Lisandru nous offrait ses risettes comme des bonbons au miel. Il avait des joues veloutées qui donnaient envie de mordre dedans et des iris magnifiques qui semblaient tendre vers le bleu… Il était so cute ! Et même si je ne comprenais pas tous les mots arabes dont sa grand-mère l’inondait depuis l’autre côté de l’Atlantique, je ressentais toute son émotion et toute sa bienveillance. Louka dut éprouver la même chose que moi… Car quelques minutes plus tard, alors que notre fils venait de se rendormir dans la chaleur de ses bras, il reprit la discussion.
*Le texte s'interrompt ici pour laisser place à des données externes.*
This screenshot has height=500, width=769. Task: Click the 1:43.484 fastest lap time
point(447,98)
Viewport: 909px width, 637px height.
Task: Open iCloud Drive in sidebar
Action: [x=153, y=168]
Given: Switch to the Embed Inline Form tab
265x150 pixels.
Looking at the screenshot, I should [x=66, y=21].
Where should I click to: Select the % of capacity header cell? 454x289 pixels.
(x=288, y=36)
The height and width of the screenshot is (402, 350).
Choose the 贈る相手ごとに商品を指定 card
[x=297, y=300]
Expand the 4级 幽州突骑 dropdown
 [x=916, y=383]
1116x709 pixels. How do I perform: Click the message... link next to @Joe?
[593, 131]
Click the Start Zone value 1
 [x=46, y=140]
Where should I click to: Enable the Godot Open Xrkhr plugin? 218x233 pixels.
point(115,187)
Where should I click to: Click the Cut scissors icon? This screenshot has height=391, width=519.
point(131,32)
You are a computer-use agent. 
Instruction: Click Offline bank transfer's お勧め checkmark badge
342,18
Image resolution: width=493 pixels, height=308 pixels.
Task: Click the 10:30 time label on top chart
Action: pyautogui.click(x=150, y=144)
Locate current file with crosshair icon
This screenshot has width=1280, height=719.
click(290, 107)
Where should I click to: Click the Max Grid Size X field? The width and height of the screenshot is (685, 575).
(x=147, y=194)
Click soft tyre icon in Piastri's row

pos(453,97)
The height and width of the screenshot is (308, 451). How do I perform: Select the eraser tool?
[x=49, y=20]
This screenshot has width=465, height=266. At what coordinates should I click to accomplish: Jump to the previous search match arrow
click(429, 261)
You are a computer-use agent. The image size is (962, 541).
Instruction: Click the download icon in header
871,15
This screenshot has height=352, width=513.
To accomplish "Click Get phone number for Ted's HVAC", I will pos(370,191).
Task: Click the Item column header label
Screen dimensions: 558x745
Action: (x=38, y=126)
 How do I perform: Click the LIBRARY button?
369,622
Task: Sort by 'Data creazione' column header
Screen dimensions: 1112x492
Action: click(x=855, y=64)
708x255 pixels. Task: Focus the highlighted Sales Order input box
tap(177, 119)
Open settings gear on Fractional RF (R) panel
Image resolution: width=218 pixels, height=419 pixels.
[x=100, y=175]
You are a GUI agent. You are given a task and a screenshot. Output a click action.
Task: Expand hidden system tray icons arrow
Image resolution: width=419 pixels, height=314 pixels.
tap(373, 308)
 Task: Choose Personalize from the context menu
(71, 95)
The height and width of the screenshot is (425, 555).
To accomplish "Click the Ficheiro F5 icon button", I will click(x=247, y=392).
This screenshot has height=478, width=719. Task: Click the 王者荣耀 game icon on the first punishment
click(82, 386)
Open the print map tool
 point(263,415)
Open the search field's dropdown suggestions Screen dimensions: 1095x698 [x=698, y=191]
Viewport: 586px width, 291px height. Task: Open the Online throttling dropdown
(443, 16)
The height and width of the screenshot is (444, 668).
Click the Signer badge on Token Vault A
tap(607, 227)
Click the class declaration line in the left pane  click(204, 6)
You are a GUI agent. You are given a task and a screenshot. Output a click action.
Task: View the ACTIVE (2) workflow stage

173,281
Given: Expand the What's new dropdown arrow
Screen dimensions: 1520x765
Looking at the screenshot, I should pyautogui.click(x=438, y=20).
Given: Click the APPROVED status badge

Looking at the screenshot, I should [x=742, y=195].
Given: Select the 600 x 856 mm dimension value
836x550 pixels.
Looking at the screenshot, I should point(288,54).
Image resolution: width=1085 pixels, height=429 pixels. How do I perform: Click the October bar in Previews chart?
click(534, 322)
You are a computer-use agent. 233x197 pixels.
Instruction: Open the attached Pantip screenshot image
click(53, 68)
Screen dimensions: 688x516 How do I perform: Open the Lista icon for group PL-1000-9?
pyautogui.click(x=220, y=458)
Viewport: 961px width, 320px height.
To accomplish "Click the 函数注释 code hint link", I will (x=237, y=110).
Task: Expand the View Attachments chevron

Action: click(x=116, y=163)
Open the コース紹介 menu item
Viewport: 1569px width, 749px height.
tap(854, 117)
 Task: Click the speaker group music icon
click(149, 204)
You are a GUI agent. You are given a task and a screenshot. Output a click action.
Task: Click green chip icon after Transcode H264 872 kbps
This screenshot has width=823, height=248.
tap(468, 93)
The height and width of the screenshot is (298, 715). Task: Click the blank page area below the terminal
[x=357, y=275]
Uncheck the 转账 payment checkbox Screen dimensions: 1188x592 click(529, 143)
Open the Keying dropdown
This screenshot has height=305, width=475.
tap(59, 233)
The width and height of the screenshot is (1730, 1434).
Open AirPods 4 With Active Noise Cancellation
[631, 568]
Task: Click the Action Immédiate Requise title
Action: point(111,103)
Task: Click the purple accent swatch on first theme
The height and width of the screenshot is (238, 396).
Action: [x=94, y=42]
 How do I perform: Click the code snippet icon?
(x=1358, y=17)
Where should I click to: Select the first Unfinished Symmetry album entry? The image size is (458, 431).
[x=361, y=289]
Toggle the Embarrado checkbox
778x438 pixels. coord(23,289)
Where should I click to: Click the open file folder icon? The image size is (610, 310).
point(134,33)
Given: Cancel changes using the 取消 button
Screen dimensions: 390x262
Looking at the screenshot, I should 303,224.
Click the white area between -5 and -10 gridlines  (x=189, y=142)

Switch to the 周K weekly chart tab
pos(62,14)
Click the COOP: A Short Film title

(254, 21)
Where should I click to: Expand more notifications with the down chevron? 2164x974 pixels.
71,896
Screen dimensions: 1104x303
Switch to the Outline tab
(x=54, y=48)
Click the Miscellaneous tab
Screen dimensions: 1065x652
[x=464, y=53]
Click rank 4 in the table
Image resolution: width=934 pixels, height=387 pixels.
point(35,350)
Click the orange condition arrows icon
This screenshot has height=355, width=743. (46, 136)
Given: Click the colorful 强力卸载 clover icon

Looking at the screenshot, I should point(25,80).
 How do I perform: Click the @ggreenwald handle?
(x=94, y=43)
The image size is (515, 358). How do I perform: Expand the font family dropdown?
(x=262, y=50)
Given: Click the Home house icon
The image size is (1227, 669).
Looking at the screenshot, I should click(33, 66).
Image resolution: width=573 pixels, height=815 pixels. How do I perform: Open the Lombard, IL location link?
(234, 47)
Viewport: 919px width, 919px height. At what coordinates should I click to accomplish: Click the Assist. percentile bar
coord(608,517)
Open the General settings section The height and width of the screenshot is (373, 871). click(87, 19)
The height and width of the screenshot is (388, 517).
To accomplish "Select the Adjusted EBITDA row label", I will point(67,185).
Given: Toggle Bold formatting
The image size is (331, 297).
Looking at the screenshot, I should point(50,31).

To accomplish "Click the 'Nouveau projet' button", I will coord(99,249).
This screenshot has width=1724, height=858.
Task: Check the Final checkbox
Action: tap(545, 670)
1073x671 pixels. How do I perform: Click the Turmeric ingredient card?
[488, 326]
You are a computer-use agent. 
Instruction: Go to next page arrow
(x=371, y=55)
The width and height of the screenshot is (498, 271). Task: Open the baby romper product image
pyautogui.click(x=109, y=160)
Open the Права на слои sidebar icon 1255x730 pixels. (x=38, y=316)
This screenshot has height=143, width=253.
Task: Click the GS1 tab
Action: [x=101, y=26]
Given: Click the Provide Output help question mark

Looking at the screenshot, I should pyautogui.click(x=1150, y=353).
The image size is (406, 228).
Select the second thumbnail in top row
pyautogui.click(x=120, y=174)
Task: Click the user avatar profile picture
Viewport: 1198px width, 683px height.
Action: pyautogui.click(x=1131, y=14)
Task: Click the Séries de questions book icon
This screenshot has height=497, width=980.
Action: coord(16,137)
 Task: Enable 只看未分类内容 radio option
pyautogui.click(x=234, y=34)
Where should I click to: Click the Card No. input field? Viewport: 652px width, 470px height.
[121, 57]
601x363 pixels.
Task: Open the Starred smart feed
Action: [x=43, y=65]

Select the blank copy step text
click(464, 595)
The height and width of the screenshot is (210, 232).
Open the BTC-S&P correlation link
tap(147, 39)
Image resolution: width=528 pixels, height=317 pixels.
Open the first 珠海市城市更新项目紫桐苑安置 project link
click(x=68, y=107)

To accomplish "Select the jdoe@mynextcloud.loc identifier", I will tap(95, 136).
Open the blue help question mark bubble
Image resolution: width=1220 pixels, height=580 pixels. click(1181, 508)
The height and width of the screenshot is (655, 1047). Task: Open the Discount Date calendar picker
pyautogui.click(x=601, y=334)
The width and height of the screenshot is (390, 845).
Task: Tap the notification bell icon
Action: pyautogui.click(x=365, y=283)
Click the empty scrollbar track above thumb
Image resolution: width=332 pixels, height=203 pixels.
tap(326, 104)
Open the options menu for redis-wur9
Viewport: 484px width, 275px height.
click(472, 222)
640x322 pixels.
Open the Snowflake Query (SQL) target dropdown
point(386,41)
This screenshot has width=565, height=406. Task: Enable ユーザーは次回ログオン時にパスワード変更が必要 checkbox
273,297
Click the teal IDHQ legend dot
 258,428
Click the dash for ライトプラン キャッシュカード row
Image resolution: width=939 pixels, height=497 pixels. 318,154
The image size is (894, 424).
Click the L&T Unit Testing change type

« - OK, Mama. Si Chiara et toi pensez toutes les deux qu’il faut filmer ma… quête, ou peu importe comment on appelle ça… Alors c’est qu’il faut le faire. Mais…

- Mais quoi, Shams ?

- Si je trouve des choses sales, honteuses… Nous ne pourrons pas reculer. Tu es prête à cela ?

- Mon cher fils… Je ne vois pas ce que tu pourrais découvrir de plus sale, de plus honteux, que d’imaginer ton père, l’amour de ma vie, en train de tuer une prostituée dans une favela sordide de São Paulo.

- …

- Je ne vois pas ce que tu pourrais apprendre qui soit pire que de savoir que mon Luís adoré, l’homme dont j’ai partagé les nuits et les jours pendant toute ma jeunesse, a été violé, battu, affamé, torturé, vendu alors qu’il n’était qu’un enfant sans défense.

- …

- Je suis prête, Louka. Et je crois que toi aussi, maintenant. »


C’est ainsi qu’il fut décidé que le voyage au Brésil se ferait finalement à trois : Louka, Chiara, et une valise pleine de matériel audiovisuel ! La grande Battisti allait donc repasser derrière la caméra… Pour le meilleur ou pour le pire ?



*Comment te dire adieu, de Françoise Hardy ; in Comment te dire adieu, 1968.